🤖 AI Summary
This work investigates the fundamental distinction between *sampleable* PAC learning—where learners must succeed only on efficiently samplable distributions—and standard PAC learning—which requires uniform correctness across all distributions—and its implications for learning efficiency. We introduce the novel complexity-theoretic primitive of an *explicit evasion set*, and in the random oracle model, construct a concept class that is exponentially hard to learn under standard PAC (requiring exponentially many samples) yet polynomially learnable under sampleable PAC. This yields the first computational separation between the two learning paradigms. Our result demonstrates that distributional samplability can provably reduce sample complexity, thereby expanding the frontier of efficient learnability. Furthermore, we extend this separation to the online learning setting, establishing that the computational power of the adversary fundamentally constrains learnability: restricting the adversary to polynomial-time computation enables efficient learning where computationally unbounded adversaries preclude it.
📝 Abstract
The standard definition of PAC learning (Valiant 1984) requires learners to succeed under all distributions -- even ones that are intractable to sample from.
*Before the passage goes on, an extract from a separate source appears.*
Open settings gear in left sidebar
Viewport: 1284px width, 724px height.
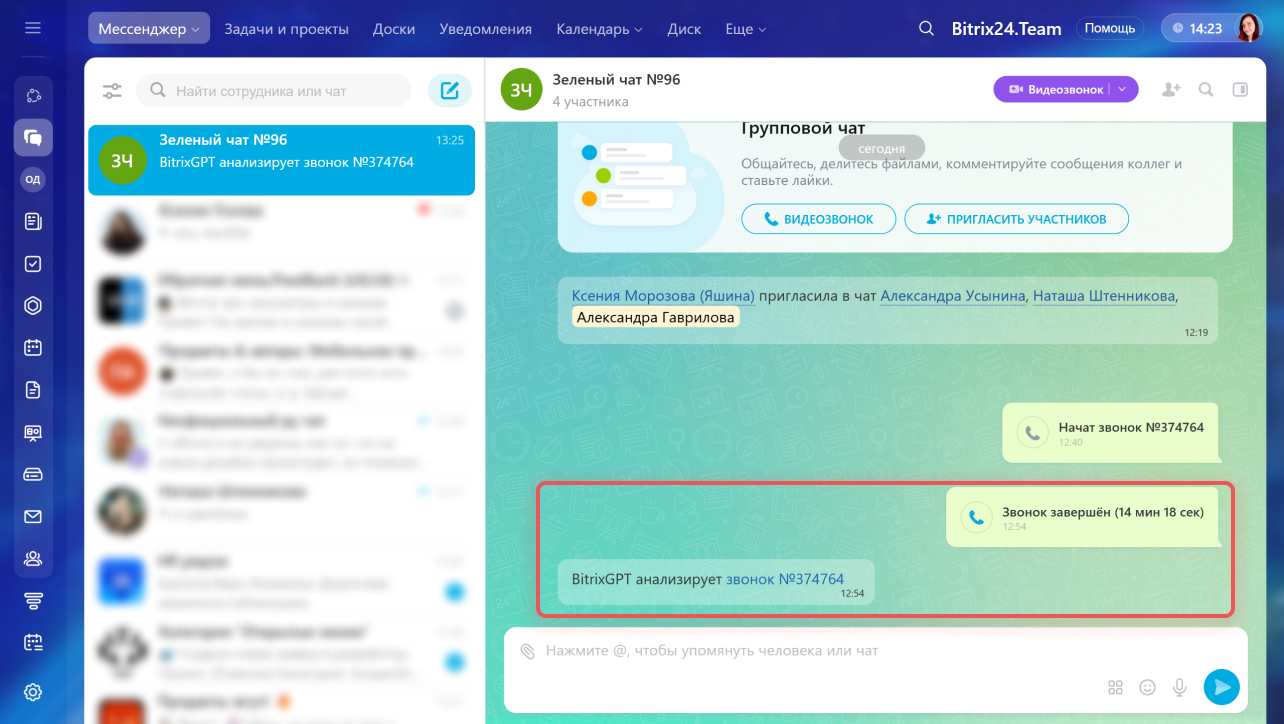33,692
This stands in contrast to samplable PAC learning (Blum, Furst, Kearns, and Lipton 1993), where learners only have to succeed under samplable distributions. We study this distinction and show that samplable PAC substantially expands the power of efficient learners.
We first construct a concept class that requires exponential sample complexity in standard PAC but is learnable with polynomial sample complexity in samplable PAC. We then lift this statistical separation to the computational setting and obtain a separation relative to a random oracle. Our proofs center around a new complexity primitive, explicit evasive sets, that we introduce and study. These are sets for which membership is easy to determine but are extremely hard to sample from.
Our results extend to the online setting to similarly show how its landscape changes when the adversary is assumed to be efficient instead of computationally unbounded.